**Task description:**
Each line of the entries below that includes "computer" belongs in your answer.

**Materials provided:**

════════════════

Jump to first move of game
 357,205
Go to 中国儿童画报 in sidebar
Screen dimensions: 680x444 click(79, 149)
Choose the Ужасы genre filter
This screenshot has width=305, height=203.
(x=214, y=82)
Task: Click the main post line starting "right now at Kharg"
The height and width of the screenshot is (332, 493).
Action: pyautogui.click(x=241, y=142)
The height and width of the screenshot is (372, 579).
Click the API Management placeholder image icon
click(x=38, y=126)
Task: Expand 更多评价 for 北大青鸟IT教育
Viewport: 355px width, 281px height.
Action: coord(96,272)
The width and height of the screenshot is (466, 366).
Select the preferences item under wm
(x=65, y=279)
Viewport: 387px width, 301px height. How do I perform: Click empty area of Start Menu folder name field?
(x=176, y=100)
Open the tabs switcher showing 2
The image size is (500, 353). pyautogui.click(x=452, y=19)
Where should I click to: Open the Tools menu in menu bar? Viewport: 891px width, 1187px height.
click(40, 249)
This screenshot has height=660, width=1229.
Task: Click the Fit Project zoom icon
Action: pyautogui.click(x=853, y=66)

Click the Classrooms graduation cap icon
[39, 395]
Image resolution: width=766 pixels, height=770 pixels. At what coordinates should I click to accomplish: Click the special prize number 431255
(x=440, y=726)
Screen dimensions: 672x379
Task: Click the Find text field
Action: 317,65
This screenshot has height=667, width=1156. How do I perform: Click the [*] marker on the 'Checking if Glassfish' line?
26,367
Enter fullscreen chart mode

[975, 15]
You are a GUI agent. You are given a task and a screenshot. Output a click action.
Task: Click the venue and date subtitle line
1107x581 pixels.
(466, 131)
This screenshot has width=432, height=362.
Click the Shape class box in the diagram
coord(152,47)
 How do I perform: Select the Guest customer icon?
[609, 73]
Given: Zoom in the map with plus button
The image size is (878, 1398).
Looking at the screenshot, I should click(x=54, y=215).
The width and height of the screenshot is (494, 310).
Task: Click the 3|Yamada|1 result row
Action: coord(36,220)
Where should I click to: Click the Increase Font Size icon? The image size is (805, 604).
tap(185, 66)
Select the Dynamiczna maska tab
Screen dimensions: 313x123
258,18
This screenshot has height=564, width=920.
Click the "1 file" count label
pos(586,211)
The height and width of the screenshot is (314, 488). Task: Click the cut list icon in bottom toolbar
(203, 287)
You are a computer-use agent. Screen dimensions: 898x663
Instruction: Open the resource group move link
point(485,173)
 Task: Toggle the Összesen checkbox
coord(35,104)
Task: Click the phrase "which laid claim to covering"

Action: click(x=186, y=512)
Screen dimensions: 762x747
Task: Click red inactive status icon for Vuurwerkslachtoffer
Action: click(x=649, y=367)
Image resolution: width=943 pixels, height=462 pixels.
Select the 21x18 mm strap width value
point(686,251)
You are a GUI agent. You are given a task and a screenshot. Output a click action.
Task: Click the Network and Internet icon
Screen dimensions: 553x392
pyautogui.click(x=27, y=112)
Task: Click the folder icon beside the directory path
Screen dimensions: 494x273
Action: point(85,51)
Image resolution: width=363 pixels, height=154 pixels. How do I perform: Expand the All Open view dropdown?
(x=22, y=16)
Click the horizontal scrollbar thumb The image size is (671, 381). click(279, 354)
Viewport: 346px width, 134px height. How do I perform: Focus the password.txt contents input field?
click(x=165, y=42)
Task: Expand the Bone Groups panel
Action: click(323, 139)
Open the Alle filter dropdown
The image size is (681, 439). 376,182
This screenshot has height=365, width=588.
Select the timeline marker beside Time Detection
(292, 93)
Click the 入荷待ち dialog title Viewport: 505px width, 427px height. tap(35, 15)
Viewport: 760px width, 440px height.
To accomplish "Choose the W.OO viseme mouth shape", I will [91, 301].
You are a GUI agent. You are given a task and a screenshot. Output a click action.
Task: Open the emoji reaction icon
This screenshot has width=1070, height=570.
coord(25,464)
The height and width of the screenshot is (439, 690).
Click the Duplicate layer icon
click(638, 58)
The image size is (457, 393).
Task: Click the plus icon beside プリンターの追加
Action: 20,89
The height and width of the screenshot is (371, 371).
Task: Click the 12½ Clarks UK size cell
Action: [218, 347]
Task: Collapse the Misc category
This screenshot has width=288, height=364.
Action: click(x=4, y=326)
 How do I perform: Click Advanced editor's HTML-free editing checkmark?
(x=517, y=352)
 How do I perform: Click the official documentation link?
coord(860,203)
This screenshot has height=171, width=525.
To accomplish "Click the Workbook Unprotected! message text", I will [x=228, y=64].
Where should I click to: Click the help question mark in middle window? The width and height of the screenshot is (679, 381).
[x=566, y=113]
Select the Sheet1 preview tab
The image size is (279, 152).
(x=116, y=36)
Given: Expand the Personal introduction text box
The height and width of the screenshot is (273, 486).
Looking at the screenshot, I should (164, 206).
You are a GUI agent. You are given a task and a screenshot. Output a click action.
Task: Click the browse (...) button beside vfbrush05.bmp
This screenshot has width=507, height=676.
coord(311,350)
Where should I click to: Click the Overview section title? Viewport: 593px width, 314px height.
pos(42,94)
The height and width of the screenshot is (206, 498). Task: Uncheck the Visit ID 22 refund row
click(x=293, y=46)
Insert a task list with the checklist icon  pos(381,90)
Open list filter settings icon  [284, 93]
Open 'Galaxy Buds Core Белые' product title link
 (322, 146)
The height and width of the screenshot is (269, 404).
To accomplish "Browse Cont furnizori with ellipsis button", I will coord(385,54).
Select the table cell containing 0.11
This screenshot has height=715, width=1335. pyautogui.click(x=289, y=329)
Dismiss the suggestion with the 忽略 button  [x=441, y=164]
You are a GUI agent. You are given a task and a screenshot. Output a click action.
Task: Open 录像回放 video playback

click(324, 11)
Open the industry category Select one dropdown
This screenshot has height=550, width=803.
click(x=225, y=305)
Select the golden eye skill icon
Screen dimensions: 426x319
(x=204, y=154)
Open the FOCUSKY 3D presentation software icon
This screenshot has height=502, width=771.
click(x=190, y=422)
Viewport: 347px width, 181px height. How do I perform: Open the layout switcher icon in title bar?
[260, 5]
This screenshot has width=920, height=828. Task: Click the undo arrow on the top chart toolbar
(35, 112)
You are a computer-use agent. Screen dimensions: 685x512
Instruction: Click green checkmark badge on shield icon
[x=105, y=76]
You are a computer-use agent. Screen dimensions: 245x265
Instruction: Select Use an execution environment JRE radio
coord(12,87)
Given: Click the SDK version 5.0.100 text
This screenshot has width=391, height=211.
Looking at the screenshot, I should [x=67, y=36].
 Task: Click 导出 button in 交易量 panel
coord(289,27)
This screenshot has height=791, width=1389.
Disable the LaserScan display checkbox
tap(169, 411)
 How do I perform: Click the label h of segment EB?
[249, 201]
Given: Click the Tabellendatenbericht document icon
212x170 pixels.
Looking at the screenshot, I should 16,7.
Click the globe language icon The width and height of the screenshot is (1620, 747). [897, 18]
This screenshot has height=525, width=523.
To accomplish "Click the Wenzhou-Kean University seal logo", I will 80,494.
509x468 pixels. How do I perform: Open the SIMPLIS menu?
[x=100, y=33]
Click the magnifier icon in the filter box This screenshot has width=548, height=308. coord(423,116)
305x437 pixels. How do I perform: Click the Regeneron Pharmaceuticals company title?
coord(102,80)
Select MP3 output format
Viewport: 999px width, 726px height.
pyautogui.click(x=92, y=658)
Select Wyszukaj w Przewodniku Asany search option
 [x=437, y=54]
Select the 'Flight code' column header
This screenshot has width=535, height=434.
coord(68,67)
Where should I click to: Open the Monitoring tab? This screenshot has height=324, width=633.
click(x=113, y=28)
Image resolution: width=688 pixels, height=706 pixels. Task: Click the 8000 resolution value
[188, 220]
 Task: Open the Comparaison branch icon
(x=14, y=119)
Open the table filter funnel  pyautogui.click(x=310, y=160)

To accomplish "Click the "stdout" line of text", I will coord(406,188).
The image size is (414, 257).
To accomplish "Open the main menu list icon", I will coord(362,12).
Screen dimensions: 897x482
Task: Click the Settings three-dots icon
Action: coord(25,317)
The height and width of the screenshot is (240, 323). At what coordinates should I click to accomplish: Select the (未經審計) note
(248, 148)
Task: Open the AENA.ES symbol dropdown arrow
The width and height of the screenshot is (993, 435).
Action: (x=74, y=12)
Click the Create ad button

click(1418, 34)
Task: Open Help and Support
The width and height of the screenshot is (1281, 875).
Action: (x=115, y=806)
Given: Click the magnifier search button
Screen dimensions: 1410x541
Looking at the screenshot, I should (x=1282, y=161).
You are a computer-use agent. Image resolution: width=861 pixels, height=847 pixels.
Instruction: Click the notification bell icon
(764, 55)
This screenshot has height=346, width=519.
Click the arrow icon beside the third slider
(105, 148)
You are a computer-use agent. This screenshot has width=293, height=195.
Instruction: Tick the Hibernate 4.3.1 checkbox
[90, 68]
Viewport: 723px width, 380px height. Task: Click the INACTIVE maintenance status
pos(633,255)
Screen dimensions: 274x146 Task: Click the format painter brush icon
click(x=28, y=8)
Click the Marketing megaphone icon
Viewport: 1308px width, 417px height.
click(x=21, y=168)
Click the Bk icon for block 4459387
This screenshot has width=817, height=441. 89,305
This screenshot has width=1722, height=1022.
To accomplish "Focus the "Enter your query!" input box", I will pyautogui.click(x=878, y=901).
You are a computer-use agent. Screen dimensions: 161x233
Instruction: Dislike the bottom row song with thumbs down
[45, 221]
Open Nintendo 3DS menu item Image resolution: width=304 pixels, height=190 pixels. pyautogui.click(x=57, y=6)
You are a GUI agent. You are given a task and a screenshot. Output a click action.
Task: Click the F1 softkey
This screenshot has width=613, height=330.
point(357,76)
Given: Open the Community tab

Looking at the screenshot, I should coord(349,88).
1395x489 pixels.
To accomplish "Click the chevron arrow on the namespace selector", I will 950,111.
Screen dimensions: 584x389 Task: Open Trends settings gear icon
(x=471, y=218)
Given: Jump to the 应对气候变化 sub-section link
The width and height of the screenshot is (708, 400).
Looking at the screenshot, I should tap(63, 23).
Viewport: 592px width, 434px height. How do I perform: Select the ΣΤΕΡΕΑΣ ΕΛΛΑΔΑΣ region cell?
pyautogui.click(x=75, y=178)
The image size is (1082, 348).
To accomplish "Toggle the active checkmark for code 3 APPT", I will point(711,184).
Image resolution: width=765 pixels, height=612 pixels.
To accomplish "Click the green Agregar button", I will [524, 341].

════════════════

**Answer to this task:**
You are a computer-use agent. Screen dimensions: 898x663
You are a computer-use agent. Screen dimensions: 685x512
You are a computer-use agent. Screen dimensions: 245x265
You are a computer-use agent. Image resolution: width=861 pixels, height=847 pixels.
You are a computer-use agent. This screenshot has width=293, height=195.
You are a computer-use agent. Screen dimensions: 161x233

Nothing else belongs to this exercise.